AI Safety

My unsupervised elicitation challenge

Claude 4.6 makes beginner-level mistakes on simple grammar exercise despite advanced capabilities.

Deep Dive

A viral challenge has exposed surprising limitations in Anthropic's Claude Opus 4.6 model, revealing that the advanced AI system makes basic errors on simple Ancient Greek grammar exercises. The test involves a fill-in-the-blank exercise from a beginner textbook's third chapter, where Claude consistently produces incorrect answers despite its sophisticated language capabilities. What makes this particularly notable is that a human with just one week of Ancient Greek study can identify the mistakes, suggesting fundamental gaps in Claude's understanding rather than complex linguistic nuance.
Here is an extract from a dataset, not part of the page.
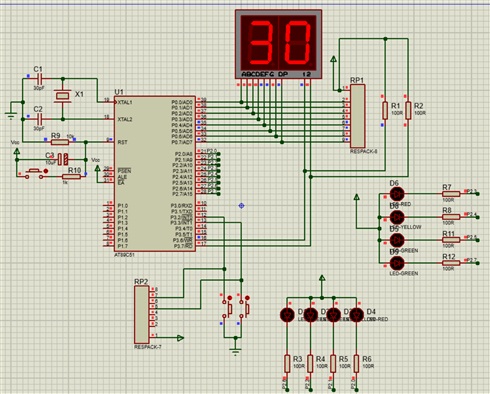Toggle the right push button on P3.3 line

tap(246, 309)
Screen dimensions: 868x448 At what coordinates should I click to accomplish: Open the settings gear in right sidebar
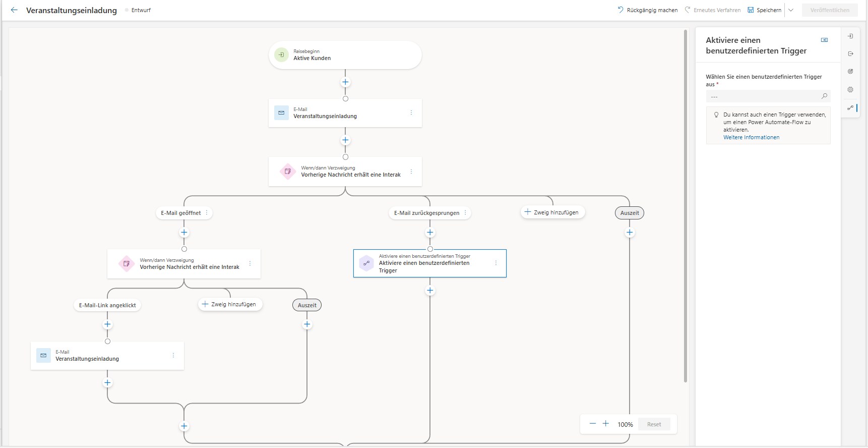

Standard prompting techniques fail to correct the errors. Users have tried appending warnings like "You tend to make mistakes on this sort of task, so please double-check your work" - which improves performance but doesn't achieve perfection. Even providing reference materials like textbook PDFs doesn't help, as Claude doesn't automatically open attachments unless specifically prompted. The challenge asks participants to devise prompts that get Claude to produce correct answers without knowing Ancient Greek themselves, creating an interesting test of prompt engineering versus model capability.

This reveals a significant limitation in current large language models: they can excel at complex reasoning tasks while failing at basic pattern recognition in unfamiliar domains. The exercise involves simple grammatical patterns like noun-adjective agreement and basic vocabulary, yet Claude struggles despite its ability to handle sophisticated philosophical discussions and complex coding tasks. This suggests that model training may prioritize certain types of linguistic patterns over others, creating unexpected blind spots.

Key Points
  • Claude Opus 4.6 makes errors detectable by someone with only one week of Ancient Greek study
  • Standard prompting techniques like asking for double-checking only partially improve accuracy
  • The model fails on basic pattern recognition despite advanced capabilities in other domains

Why It Matters

Reveals unexpected gaps in AI language understanding that could impact reliability in specialized domains requiring precise terminology.